Compression and Profiling of Machine Learning Models in Biomedical Embedded Sensing

Sebastian Cruz Romero, CapicĂș Technologies LLC

0000-0003-3892-2273

ACCESS Allocation Request CIS250603

Abstract: The project focuses on reducing computational requirements of Machine Learning models for real-time biomedical inference on low-power embedded devices. We will explore model compression techniques (e.g., quantization-aware training, structured pruning, low-rank factorization) to train and deploy neural networks while preserving task-specific performance (e.g. anomaly detection, feature extraction) under strict memory and latency constraints. ACCESS resources will be used for high-throughput model training, hyper parameter tuning, and resource profiling using CPU and GPU nodes on SDSC Expanse.
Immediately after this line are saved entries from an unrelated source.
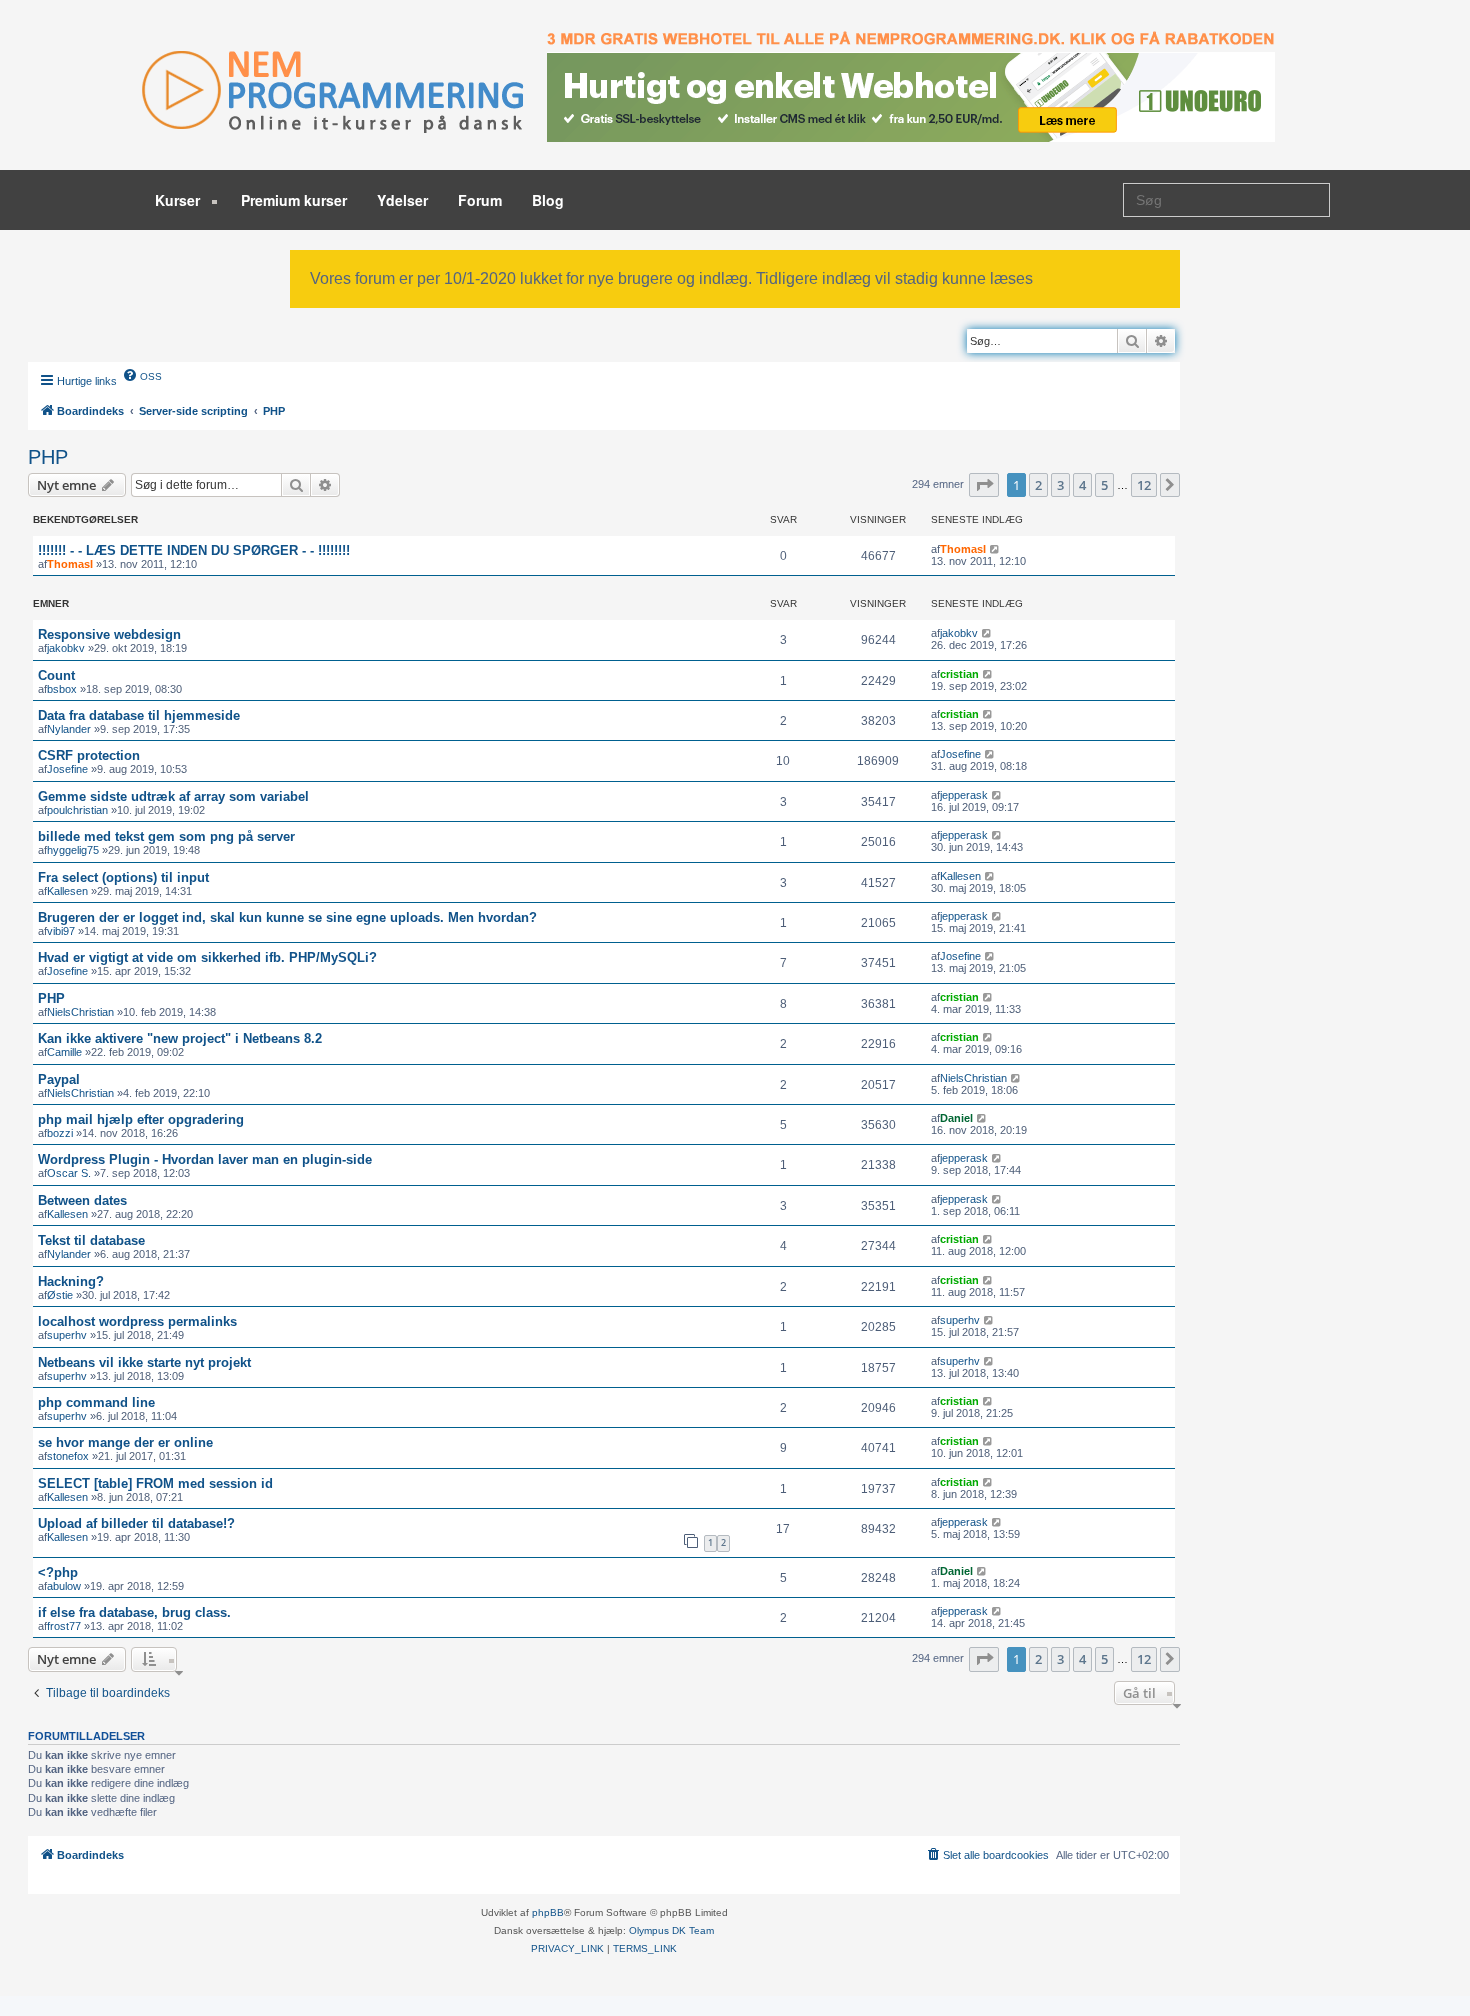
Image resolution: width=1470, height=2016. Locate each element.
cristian (959, 674)
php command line (96, 1402)
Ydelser (402, 200)
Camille (64, 1052)
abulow (64, 1586)
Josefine (67, 769)
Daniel (956, 1118)
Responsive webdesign (109, 634)
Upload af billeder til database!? (136, 1523)
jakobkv (66, 648)
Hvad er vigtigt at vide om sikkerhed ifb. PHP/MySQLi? (207, 957)
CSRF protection (89, 755)
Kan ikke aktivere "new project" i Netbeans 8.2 (180, 1038)
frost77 (64, 1626)
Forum (480, 200)
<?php (58, 1572)
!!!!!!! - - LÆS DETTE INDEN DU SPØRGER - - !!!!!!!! (194, 550)
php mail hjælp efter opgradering (141, 1119)
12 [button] (1144, 485)
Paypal (59, 1079)
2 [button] (1038, 485)
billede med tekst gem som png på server (166, 836)
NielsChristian (80, 1012)
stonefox (68, 1456)
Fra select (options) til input (123, 877)
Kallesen (67, 891)
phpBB (548, 1912)
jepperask (964, 795)
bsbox (62, 689)
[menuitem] (142, 375)
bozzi (60, 1133)
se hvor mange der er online (125, 1442)
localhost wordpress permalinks (137, 1321)
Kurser (179, 200)
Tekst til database (91, 1240)
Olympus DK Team (671, 1930)
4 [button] (1082, 485)
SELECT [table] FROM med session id (155, 1483)
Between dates (82, 1200)
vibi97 (61, 931)
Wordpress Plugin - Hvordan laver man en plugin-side (205, 1159)
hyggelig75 (73, 850)
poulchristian (77, 810)
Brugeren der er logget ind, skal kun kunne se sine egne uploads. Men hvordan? (287, 917)
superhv (67, 1335)
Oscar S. (69, 1173)
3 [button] (1060, 485)
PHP (48, 457)
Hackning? (71, 1281)
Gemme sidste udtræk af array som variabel (173, 796)
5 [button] (1104, 485)
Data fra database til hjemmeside (139, 715)
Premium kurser (294, 200)
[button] (984, 485)
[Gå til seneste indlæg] (995, 549)
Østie (60, 1295)
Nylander (69, 729)
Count (56, 675)
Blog (548, 200)
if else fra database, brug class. (134, 1612)
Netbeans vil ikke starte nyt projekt (144, 1362)
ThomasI (70, 564)
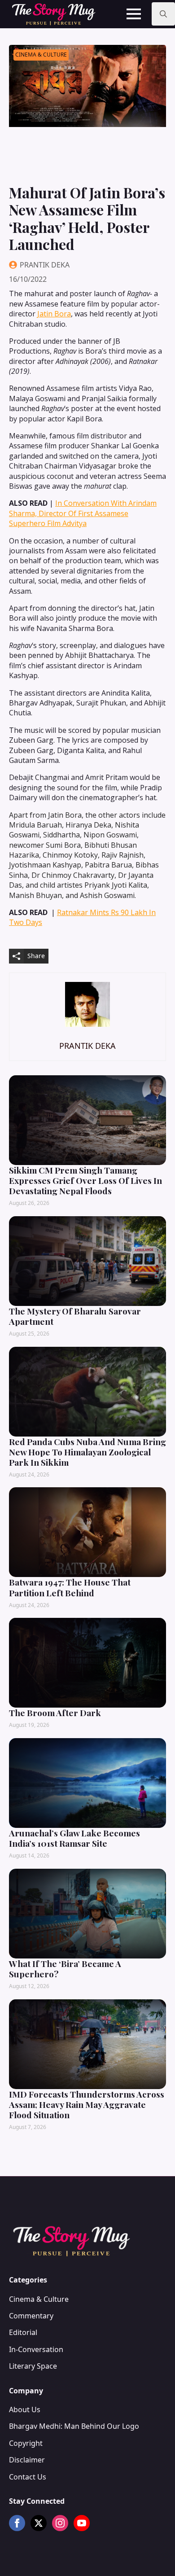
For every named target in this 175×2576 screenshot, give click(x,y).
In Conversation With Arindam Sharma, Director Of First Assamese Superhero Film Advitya (83, 513)
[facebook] (17, 2523)
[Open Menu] (134, 14)
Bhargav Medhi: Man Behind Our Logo (74, 2426)
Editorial (23, 2332)
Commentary (31, 2316)
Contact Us (27, 2477)
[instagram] (60, 2523)
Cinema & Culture (39, 2299)
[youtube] (82, 2523)
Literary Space (33, 2366)
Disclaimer (27, 2460)
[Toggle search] (163, 14)
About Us (24, 2409)
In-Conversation (36, 2349)
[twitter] (39, 2523)
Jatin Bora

We will also leverage project storage for managing clinical waveform datasets and generated model artifacts. Key software tools include PyTorch, TensorRT, TVM, TensorFlow Lite Micro, and custom profiling utilities for embedded deployment. The goal is to benchmark model configurations across performance metrics and produce a suite of deployable models for resource-constrained biomedical applications.

Allocations:

2025 Indiana Jetstream2 CPU 62,647.0 SUs
2025 Indiana Jetstream2 GPU 40,282.0 SUs
2025 MATCH Services Yes
The estimated value of these awarded resources is $9,622.70. The allocation of these resources represents a considerable investment by the NSF in advanced computing infrastructure for the U.S. The dollar value of the allocation is estimated from the NSF awards supporting the allocated resources.
There are no other allocations for this project.

Other Titles:

There are no prior titles for this project.